The most corrupt decade in Wall Street history was a good time to steal a little bit of money from a lot of people.
Meet Frank McGinley. He has a penchant for vodka and a head for numbers. As an equity options specialist on the American Stock Exchange, he discovers a scam which diverts small amounts from thousands of trading accounts into the pockets of a con man. Forty grand in an envelope is passed to him across the table. It may be enough to make Frank look the other way.
Before he decides to cash the check or tear it up, he’s caught up in a federal investigation of a Ponzi schemer with a violent flair.
Frank is soon pitted against a seductive assassin and a corrupt federal agent who both want him dead.

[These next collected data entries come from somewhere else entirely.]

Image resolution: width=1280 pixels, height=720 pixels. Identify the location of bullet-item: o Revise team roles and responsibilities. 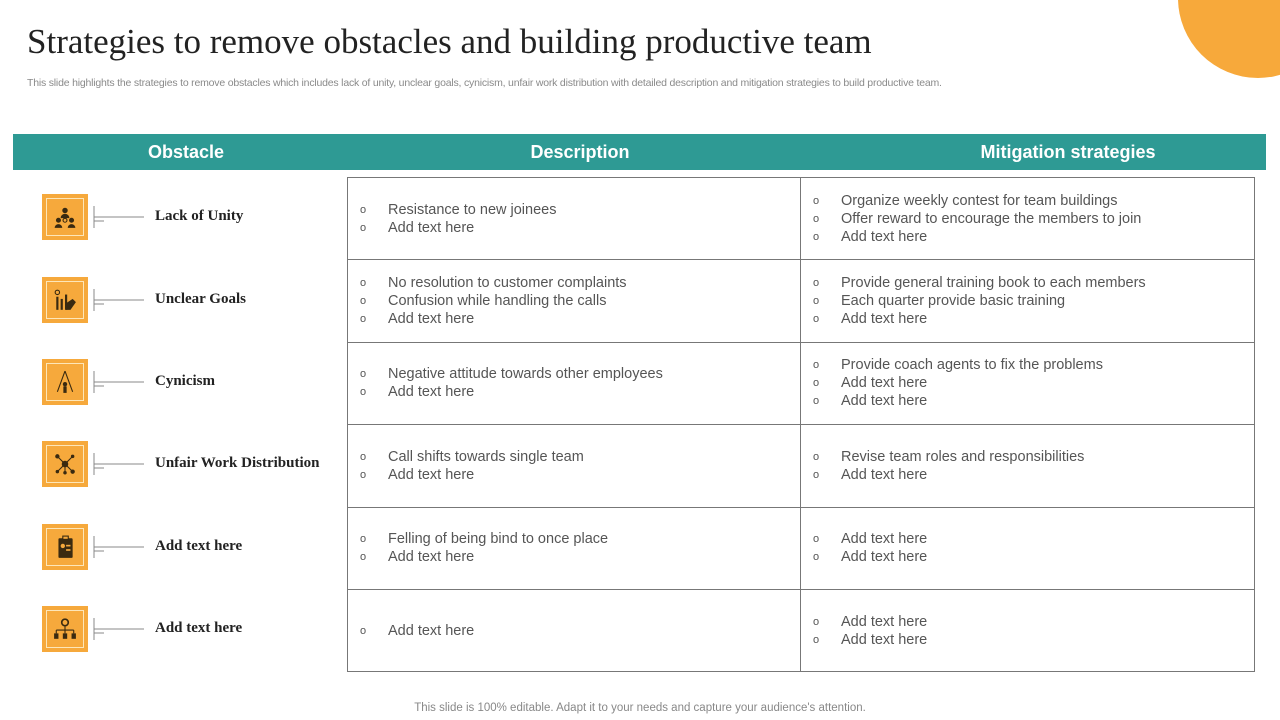
(1032, 457).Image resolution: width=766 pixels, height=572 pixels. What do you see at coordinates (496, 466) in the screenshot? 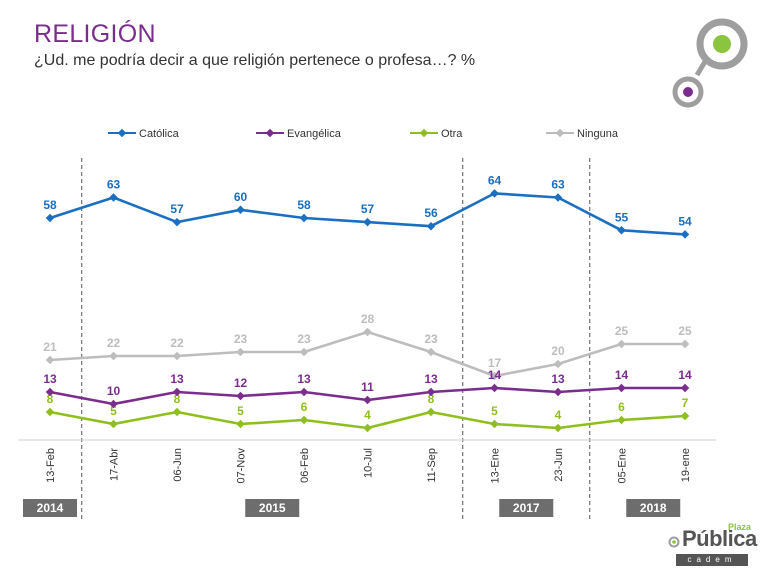
I see `x-tick-label: 13-Ene` at bounding box center [496, 466].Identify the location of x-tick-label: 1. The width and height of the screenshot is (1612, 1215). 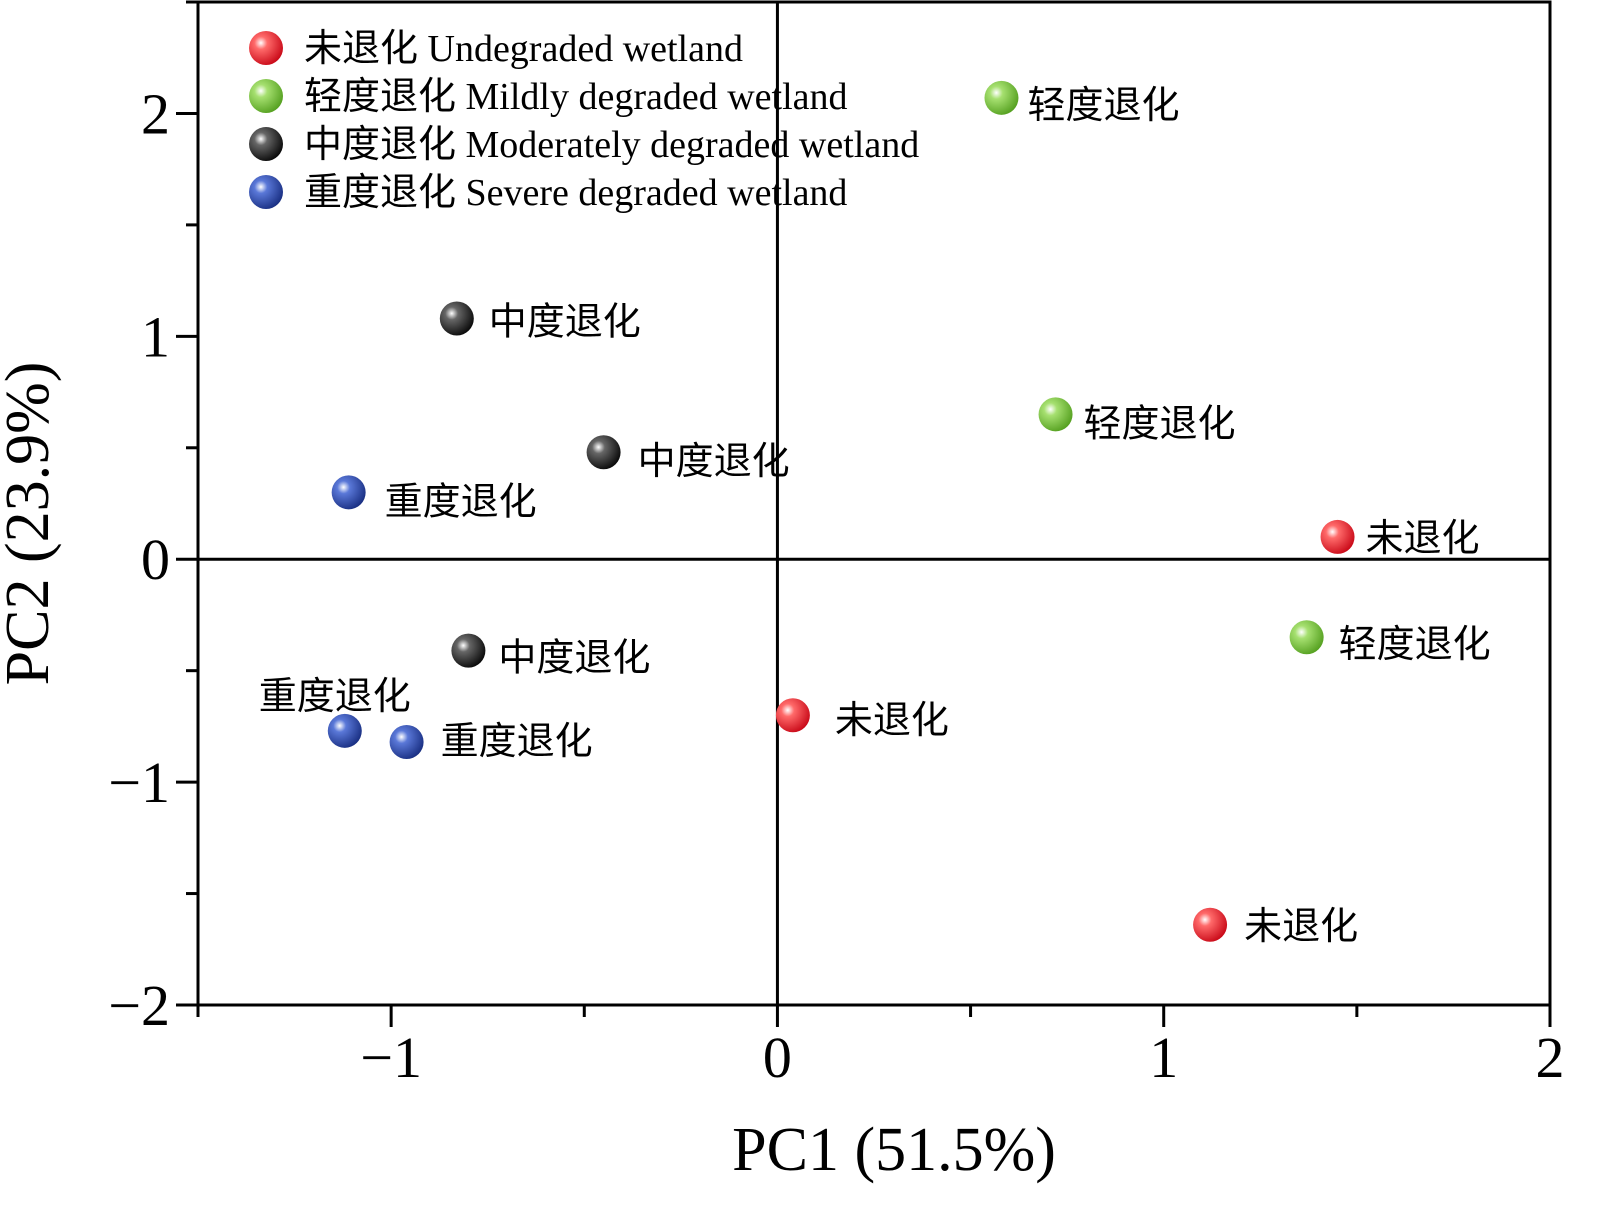
(1164, 1058).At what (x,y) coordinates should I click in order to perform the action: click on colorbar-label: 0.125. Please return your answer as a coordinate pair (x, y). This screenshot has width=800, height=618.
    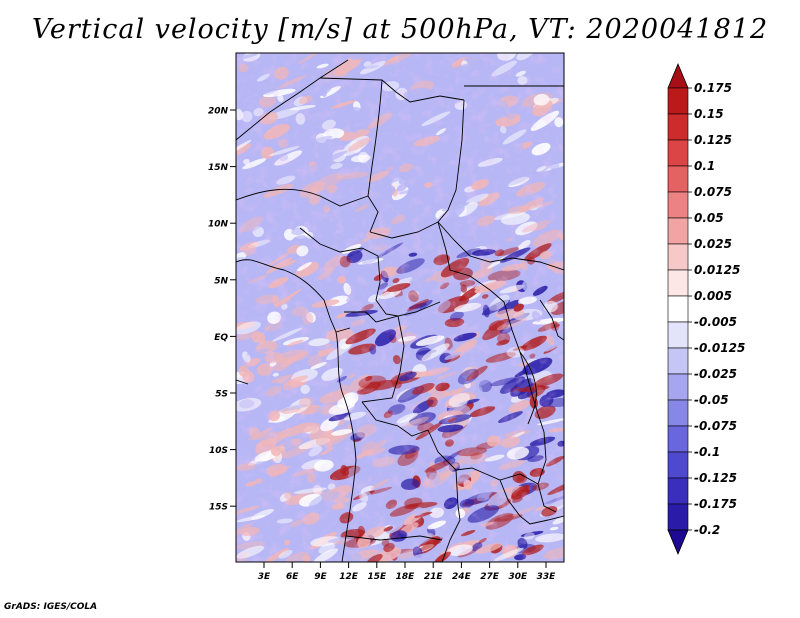
    Looking at the image, I should click on (713, 140).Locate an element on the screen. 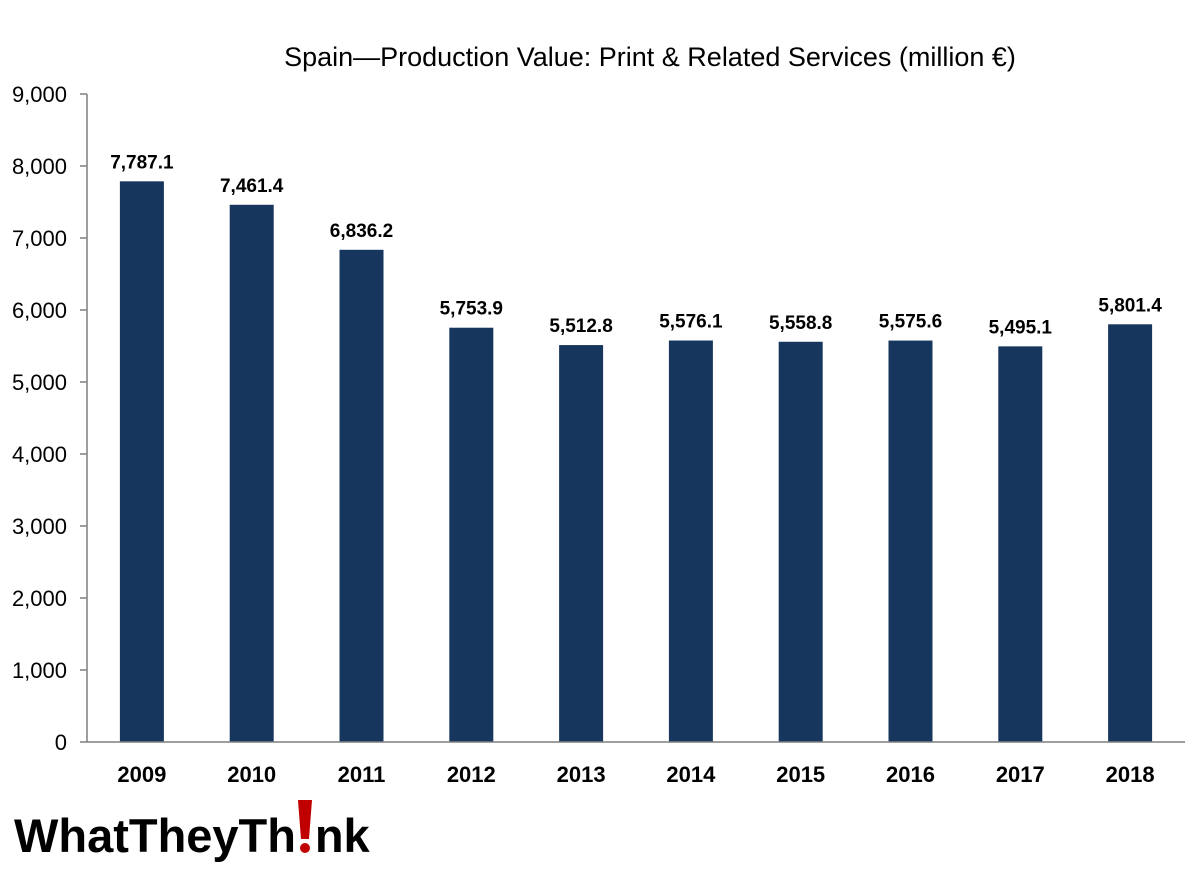 This screenshot has height=871, width=1200. exclamation-mark-icon is located at coordinates (304, 826).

To survive Frank will have to think like the killers. Take it to them and risk a bullet to the head, since in the dark corners down town deals are made with a threat and broken with a gun.
A Note From the Publisher
Also available in Paperback
FROM KIRKUS REVIEWS:
In this debut thriller, a New York options trader finds himself in even a greater mess than the financial market. Nuckel, who was a floor trader at the American Stock Exchange of the 1990s, brings an insider’s intimacy to this tale of seriously nasty doings in a market clearing company. The story features Frank McGinley, a 38-year-old—and getting older every minute—options trader who is on a slick downward spiral that will end in his very own delisting. The aftershocks of 9/11, drink, his antiquated status as a trader and his general revulsion at the financial-market life finds him at the end of his tether when a little hush money comes his way. Despite Nuckel’s open, direct prose—which lends itself to a nicely spooky, metronomic portentousness—it’s not wholly clear whether or not Frank might be willing to cash the check, but it doesn’t matter. Before he has a chance to bank it, he gets swept up in a Justice Department/Securities Exchange Commission sting—Nuckel is good with detailing the mechanics of skimming, not to mention pungent when it comes to over-drinking: “He felt himself sinking…The falling feeling was his companion”—that finds him on the wrong side of Harrison Heywood, a vicious hustler and ringleader of the scam. Harrison, in turn, introduces Carla Pugliese, an assassin who has been buzzing various troublemakers involved with the scam, into the story. Carla is both damaged goods and superwoman, and too diaphanous a character for her earthy presence, but serves to highlight the richness of character Nuckel has given Frank and Brogan, a natty Fed. The overall story has a good tempo, keeping events pleasingly off balance, but it’s the conclusion, which is spread over dozens of pages, that shines brightest, with snappy twists and credible surprises. A taut thriller that cruises through the New York financial market, with all its blind curves and bumpy roadways, like a sports car.